Sisera's murder by Jael was frequently depicted in historical European art. Lucas van Leyden, a Dutch engraver and painter during the Renaissance period, created a woodcut of the scene.

Pietro Alessandro Guglielmi (1728–1804) wrote an oratorio, Debora e Sisera, for the Lenten season of 1788 at the Teatro di San Carlo, Naples, which was said to have been "almost universally regarded as one of the most sublime works of the late 18th century."

German composer Simon Mayr wrote an oratorio (1793) on the story of Sisera for the church of San Lazzaro dei Mendicanti in Venice.

In Geoffrey Household's 1939 spy thriller Rogue Male, the protagonist muses: "Behold, Sisera lay dead and the nail was in his temples."

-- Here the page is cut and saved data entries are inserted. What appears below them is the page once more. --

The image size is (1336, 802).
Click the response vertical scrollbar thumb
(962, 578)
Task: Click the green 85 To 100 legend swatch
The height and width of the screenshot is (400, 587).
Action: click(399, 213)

In a half-hour radio drama, Butter in a Lordly Dish (1948), Agatha Christie has her protagonist drug a lawyer's coffee; after revealing her true identity, she hammers a nail into his head.

The central image of Aritha van Herk's novel 'The Tent Peg' refers to Sisera.

In Anthony Trollope's novel The Last Chronicle of Barset, artist Conway Dalrymple paints the heiress Clara Van Siever as Jael driving a nail through the head of Sisera.

The story of Jael and Sisera has been the subject of many paintings, including those by Artemisia Gentileschi, Gregorio Lazzarini, James Northcote, Gustave Doré and James Tissot.

In Shelby Foote's Stars in Their Courses (1994), about the Battle of Gettysburg, the author reflects on the defeat of General Robert E. Lee.

"The Stars in Their Courses" is the title of a chapter about the Battle of Gettysburg in the novel Lone Star Preacher (1941) by John Thomason. The quotation from Judges 5:20 appears at the end of the chapter.

In the Law & Order episode "Pro Se", the schizophrenic James Smith suffers from the delusion that (among other things) he is General Sisera and various women are trying to poison him.

In Waking the Dead s4ep1 "In Sight of The Lord" a series of murders are committed with a large nail through the head fixing the victim to the floor. The biblical meaning of the act is explored in the process of solving the murders.